Lorsque des militants LGBT niçois ont voulu se rendre la première fois sur la tombe de Magnus Hirschfeld, au Cimetière de Caucade, ils ont dû rebrousser chemin après avoir tourné en vain pendant une heure. Le responsable du cimetière ne leur a pas été d’un grand secours: il n’avait jamais entendu parler du fondateur de l’Institut de sexologie de Berlin, et n’avait aucune idée de l’endroit où se trouvait sa tombe.

Le médecin et militant homosexuel allemand Magnus Hirschfeld est venu s’installer à Nice en novembre 1934. Il y est mort le jour de ses 67 ans, d’une crise cardiaque, le 14 mai 1935, il y a exactement 80 ans. Dans un livret réalisé pour le Mémorial de la Déportation Homosexuelle, les historiens Hans P. Soetaert et Donald W. McLeod expliquent que le docteur avait choisi de s’installer sur la Promenade des Anglais:

«Après avoir donné, entre 1930 et 1932, une série de conférences à travers le monde, Hirschfeld avait vu sa santé se détériorer. À Nice, il s’était d’abord installé à l’Hôtel de la Méditerranée, un établissement aujourd’hui disparu, situé à cette époque au 25 de la Promenade des Anglais. Quelques mois plus tard, en février 1935, Hirschfeld emménagea dans un appartement du Gloria Mansions I, un somptueux immeuble de six étages sis lui aussi sur la Promenade des Anglais, au n°63. Hirschfeld habitait au cinquième, dans un appartement vraisemblablement situé dans l’extrémité ouest du bâtiment, donnant au sud sur la Méditerranée.»

L’immeuble est toujours là (photo ci-dessous), mais un autre bâtiment, le Gloria Mansions IV, a été construit juste devant, dans un styles plus années 60. La vue imprenable qu’avait Hirschfeld sur la Méditerranée est aujourd’hui sans doute bloquée.

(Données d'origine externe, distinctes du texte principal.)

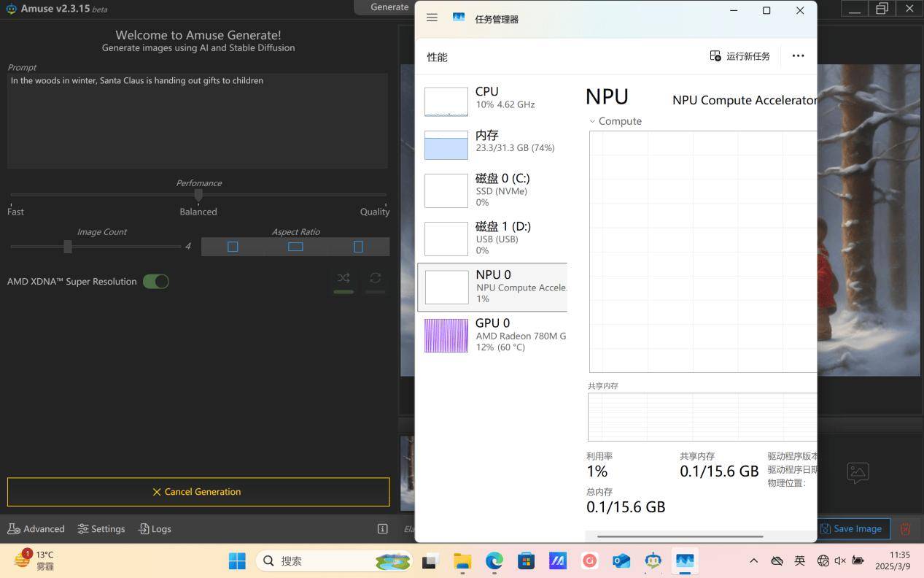Screen dimensions: 924x578
Task: Click into the Prompt text field
Action: pos(197,120)
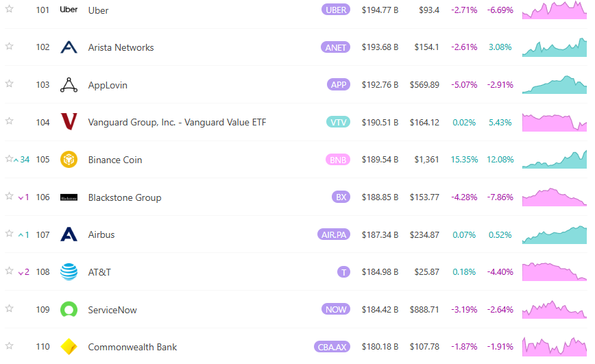Click the Binance Coin logo icon
This screenshot has height=364, width=595.
coord(69,160)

gloria mansions I magnus hirschfeld
©Xavier Héraud

PROMENADES ET TRAVAIL ACHARNE
Hans P. Soetaert et Donald W. McLeod décrivent un quotidien consacré à profiter de la douceur de la ville et de la région, mais aussi à travailler:

«Hirschfeld aimait se promener sur le front de mer et arpenter les rues de la ville. De nombreuses photos du médecin allemand accompagné de son élève et amant chinois, Li Shiu Tong (Tao Li), et de visiteurs jalonnent son livre d’or personnel. Le couple organisait également de brèves escapades à Monaco ou dans la colonie d’artistes toute proche de Haut-de-Cagnes, où Suzy Solidor viendrait s’installer après-guerre. Mais Hirschfeld consacra également ses derniers jours à Nice à un travail acharné. Devinant peut-être que sa fin était proche, mais nourrissant l’espoir de poursuivre et de promouvoir en France ses recherches dans le domaine de la sexologie, Hirschfeld se consacra ardemment à la traduction française de ses travaux.»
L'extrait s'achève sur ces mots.